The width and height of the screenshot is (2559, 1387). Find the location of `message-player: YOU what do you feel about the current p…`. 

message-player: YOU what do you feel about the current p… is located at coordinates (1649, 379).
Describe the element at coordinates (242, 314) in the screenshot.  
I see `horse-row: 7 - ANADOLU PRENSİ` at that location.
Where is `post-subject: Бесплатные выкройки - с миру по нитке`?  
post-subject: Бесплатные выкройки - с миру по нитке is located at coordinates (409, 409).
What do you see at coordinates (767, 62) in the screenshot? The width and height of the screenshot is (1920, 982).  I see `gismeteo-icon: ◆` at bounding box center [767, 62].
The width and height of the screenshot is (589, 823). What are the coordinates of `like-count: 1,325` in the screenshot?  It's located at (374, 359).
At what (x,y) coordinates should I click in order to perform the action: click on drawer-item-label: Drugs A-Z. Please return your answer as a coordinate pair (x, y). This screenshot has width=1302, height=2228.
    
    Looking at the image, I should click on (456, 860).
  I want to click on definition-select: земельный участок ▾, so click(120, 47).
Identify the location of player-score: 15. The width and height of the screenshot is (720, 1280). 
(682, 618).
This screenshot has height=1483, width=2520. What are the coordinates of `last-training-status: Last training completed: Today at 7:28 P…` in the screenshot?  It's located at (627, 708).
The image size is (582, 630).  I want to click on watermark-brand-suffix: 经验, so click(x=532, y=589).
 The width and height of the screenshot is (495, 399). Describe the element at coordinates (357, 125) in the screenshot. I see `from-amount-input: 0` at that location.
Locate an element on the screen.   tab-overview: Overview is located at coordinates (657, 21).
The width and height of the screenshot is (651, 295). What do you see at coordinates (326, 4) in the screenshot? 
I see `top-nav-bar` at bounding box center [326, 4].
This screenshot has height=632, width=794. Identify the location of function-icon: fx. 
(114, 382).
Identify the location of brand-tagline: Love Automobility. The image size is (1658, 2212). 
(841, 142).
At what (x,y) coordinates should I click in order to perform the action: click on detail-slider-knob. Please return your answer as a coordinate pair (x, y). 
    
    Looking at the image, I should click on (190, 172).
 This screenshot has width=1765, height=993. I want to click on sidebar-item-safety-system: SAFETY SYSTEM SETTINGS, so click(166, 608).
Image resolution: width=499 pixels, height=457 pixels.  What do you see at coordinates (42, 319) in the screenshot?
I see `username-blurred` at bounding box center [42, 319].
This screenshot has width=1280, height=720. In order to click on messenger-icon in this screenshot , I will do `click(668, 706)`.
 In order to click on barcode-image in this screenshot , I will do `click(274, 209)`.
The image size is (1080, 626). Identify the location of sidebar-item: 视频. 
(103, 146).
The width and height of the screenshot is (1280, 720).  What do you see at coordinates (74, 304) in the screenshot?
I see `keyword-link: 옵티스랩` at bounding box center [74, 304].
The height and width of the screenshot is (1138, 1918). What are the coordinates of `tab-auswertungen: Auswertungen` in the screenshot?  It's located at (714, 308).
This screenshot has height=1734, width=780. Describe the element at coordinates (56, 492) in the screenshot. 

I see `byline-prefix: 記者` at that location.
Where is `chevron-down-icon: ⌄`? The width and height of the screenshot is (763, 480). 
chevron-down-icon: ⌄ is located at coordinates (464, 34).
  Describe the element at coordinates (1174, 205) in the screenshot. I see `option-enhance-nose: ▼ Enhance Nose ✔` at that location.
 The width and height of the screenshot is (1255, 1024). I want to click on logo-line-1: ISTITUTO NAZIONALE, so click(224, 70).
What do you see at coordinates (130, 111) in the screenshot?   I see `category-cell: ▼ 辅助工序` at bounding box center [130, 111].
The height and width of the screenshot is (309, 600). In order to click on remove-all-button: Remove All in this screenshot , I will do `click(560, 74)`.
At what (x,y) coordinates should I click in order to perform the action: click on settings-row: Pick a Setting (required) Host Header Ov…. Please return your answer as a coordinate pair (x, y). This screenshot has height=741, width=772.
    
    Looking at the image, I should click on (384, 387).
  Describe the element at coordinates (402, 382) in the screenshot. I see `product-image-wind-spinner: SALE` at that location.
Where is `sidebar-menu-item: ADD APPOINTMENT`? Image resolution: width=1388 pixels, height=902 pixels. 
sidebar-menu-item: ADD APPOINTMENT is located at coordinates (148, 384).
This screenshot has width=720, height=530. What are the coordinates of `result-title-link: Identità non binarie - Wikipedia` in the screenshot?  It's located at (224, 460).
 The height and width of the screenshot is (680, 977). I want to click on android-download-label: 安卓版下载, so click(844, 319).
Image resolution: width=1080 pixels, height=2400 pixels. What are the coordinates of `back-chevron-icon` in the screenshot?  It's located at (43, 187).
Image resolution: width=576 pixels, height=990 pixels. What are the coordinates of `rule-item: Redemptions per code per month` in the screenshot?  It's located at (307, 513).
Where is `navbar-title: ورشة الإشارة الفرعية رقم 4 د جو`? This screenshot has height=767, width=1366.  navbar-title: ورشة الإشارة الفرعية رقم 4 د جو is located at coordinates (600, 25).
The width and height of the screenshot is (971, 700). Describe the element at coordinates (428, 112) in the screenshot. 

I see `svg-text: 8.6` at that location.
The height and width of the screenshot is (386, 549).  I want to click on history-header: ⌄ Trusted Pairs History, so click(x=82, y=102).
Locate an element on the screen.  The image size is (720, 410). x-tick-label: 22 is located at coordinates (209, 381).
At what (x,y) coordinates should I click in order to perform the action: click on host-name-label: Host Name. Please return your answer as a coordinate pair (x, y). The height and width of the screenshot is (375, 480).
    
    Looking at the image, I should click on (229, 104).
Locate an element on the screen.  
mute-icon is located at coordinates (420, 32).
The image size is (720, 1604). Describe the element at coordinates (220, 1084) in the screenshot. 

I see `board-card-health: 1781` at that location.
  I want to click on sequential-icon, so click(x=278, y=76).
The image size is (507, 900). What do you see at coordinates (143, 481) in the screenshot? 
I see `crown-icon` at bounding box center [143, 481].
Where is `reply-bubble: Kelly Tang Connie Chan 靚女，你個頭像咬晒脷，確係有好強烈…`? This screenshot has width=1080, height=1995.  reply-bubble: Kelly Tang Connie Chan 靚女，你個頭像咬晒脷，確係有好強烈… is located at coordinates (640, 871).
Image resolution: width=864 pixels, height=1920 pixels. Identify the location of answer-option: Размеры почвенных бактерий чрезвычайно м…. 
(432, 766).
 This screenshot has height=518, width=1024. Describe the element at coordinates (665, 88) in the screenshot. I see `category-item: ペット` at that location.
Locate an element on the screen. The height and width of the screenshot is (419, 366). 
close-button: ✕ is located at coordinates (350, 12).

───

Brief —
Copy all of the items above word for word, keeping every line and character unchanged.

Your response —
The width and height of the screenshot is (2559, 1387). Find the location of `message-player: YOU what do you feel about the current p…`. 

message-player: YOU what do you feel about the current p… is located at coordinates (1649, 379).
Describe the element at coordinates (242, 314) in the screenshot.  
I see `horse-row: 7 - ANADOLU PRENSİ` at that location.
Where is `post-subject: Бесплатные выкройки - с миру по нитке`?  
post-subject: Бесплатные выкройки - с миру по нитке is located at coordinates (409, 409).
What do you see at coordinates (767, 62) in the screenshot? The width and height of the screenshot is (1920, 982).  I see `gismeteo-icon: ◆` at bounding box center [767, 62].
The width and height of the screenshot is (589, 823). What are the coordinates of `like-count: 1,325` in the screenshot?  It's located at (374, 359).
At what (x,y) coordinates should I click in order to perform the action: click on drawer-item-label: Drugs A-Z. Please return your answer as a coordinate pair (x, y). This screenshot has width=1302, height=2228.
    
    Looking at the image, I should click on (456, 860).
  I want to click on definition-select: земельный участок ▾, so click(120, 47).
Identify the location of player-score: 15. The width and height of the screenshot is (720, 1280). 
(682, 618).
This screenshot has height=1483, width=2520. What are the coordinates of `last-training-status: Last training completed: Today at 7:28 P…` in the screenshot?  It's located at (627, 708).
The image size is (582, 630).  I want to click on watermark-brand-suffix: 经验, so click(x=532, y=589).
 The width and height of the screenshot is (495, 399). Describe the element at coordinates (357, 125) in the screenshot. I see `from-amount-input: 0` at that location.
Locate an element on the screen.   tab-overview: Overview is located at coordinates (657, 21).
The width and height of the screenshot is (651, 295). What do you see at coordinates (326, 4) in the screenshot? 
I see `top-nav-bar` at bounding box center [326, 4].
This screenshot has height=632, width=794. Identify the location of function-icon: fx. 
(114, 382).
Identify the location of brand-tagline: Love Automobility. The image size is (1658, 2212). 
(841, 142).
At what (x,y) coordinates should I click in order to perform the action: click on detail-slider-knob. Please return your answer as a coordinate pair (x, y). 
    
    Looking at the image, I should click on (190, 172).
 This screenshot has width=1765, height=993. I want to click on sidebar-item-safety-system: SAFETY SYSTEM SETTINGS, so click(166, 608).
Image resolution: width=499 pixels, height=457 pixels.  What do you see at coordinates (42, 319) in the screenshot?
I see `username-blurred` at bounding box center [42, 319].
This screenshot has width=1280, height=720. In order to click on messenger-icon in this screenshot , I will do `click(668, 706)`.
 In order to click on barcode-image in this screenshot , I will do `click(274, 209)`.
The image size is (1080, 626). Identify the location of sidebar-item: 视频. 
(103, 146).
The width and height of the screenshot is (1280, 720).  What do you see at coordinates (74, 304) in the screenshot?
I see `keyword-link: 옵티스랩` at bounding box center [74, 304].
The height and width of the screenshot is (1138, 1918). What are the coordinates of `tab-auswertungen: Auswertungen` in the screenshot?  It's located at (714, 308).
This screenshot has height=1734, width=780. Describe the element at coordinates (56, 492) in the screenshot. 

I see `byline-prefix: 記者` at that location.
Where is `chevron-down-icon: ⌄`? The width and height of the screenshot is (763, 480). 
chevron-down-icon: ⌄ is located at coordinates (464, 34).
  Describe the element at coordinates (1174, 205) in the screenshot. I see `option-enhance-nose: ▼ Enhance Nose ✔` at that location.
 The width and height of the screenshot is (1255, 1024). I want to click on logo-line-1: ISTITUTO NAZIONALE, so click(224, 70).
What do you see at coordinates (130, 111) in the screenshot?   I see `category-cell: ▼ 辅助工序` at bounding box center [130, 111].
The height and width of the screenshot is (309, 600). In order to click on remove-all-button: Remove All in this screenshot , I will do `click(560, 74)`.
At what (x,y) coordinates should I click in order to perform the action: click on settings-row: Pick a Setting (required) Host Header Ov…. Please return your answer as a coordinate pair (x, y). This screenshot has height=741, width=772.
    
    Looking at the image, I should click on (384, 387).
  Describe the element at coordinates (402, 382) in the screenshot. I see `product-image-wind-spinner: SALE` at that location.
Where is `sidebar-menu-item: ADD APPOINTMENT`? Image resolution: width=1388 pixels, height=902 pixels. 
sidebar-menu-item: ADD APPOINTMENT is located at coordinates (148, 384).
This screenshot has width=720, height=530. What are the coordinates of `result-title-link: Identità non binarie - Wikipedia` in the screenshot?  It's located at (224, 460).
 The height and width of the screenshot is (680, 977). I want to click on android-download-label: 安卓版下载, so click(844, 319).
Image resolution: width=1080 pixels, height=2400 pixels. What are the coordinates of `back-chevron-icon` in the screenshot?  It's located at (43, 187).
Image resolution: width=576 pixels, height=990 pixels. What are the coordinates of `rule-item: Redemptions per code per month` in the screenshot?  It's located at (307, 513).
Where is `navbar-title: ورشة الإشارة الفرعية رقم 4 د جو`? This screenshot has height=767, width=1366.  navbar-title: ورشة الإشارة الفرعية رقم 4 د جو is located at coordinates (600, 25).
The width and height of the screenshot is (971, 700). Describe the element at coordinates (428, 112) in the screenshot. 

I see `svg-text: 8.6` at that location.
The height and width of the screenshot is (386, 549).  I want to click on history-header: ⌄ Trusted Pairs History, so click(x=82, y=102).
Locate an element on the screen.  The image size is (720, 410). x-tick-label: 22 is located at coordinates (209, 381).
At what (x,y) coordinates should I click in order to perform the action: click on host-name-label: Host Name. Please return your answer as a coordinate pair (x, y). The height and width of the screenshot is (375, 480).
    
    Looking at the image, I should click on (229, 104).
Locate an element on the screen.  
mute-icon is located at coordinates (420, 32).
The image size is (720, 1604). Describe the element at coordinates (220, 1084) in the screenshot. 

I see `board-card-health: 1781` at that location.
  I want to click on sequential-icon, so click(x=278, y=76).
The image size is (507, 900). What do you see at coordinates (143, 481) in the screenshot? 
I see `crown-icon` at bounding box center [143, 481].
Where is `reply-bubble: Kelly Tang Connie Chan 靚女，你個頭像咬晒脷，確係有好強烈…`? This screenshot has width=1080, height=1995.  reply-bubble: Kelly Tang Connie Chan 靚女，你個頭像咬晒脷，確係有好強烈… is located at coordinates (640, 871).
Image resolution: width=864 pixels, height=1920 pixels. Identify the location of answer-option: Размеры почвенных бактерий чрезвычайно м…. 
(432, 766).
 This screenshot has height=518, width=1024. Describe the element at coordinates (665, 88) in the screenshot. I see `category-item: ペット` at that location.
Locate an element on the screen. The height and width of the screenshot is (419, 366). 
close-button: ✕ is located at coordinates (350, 12).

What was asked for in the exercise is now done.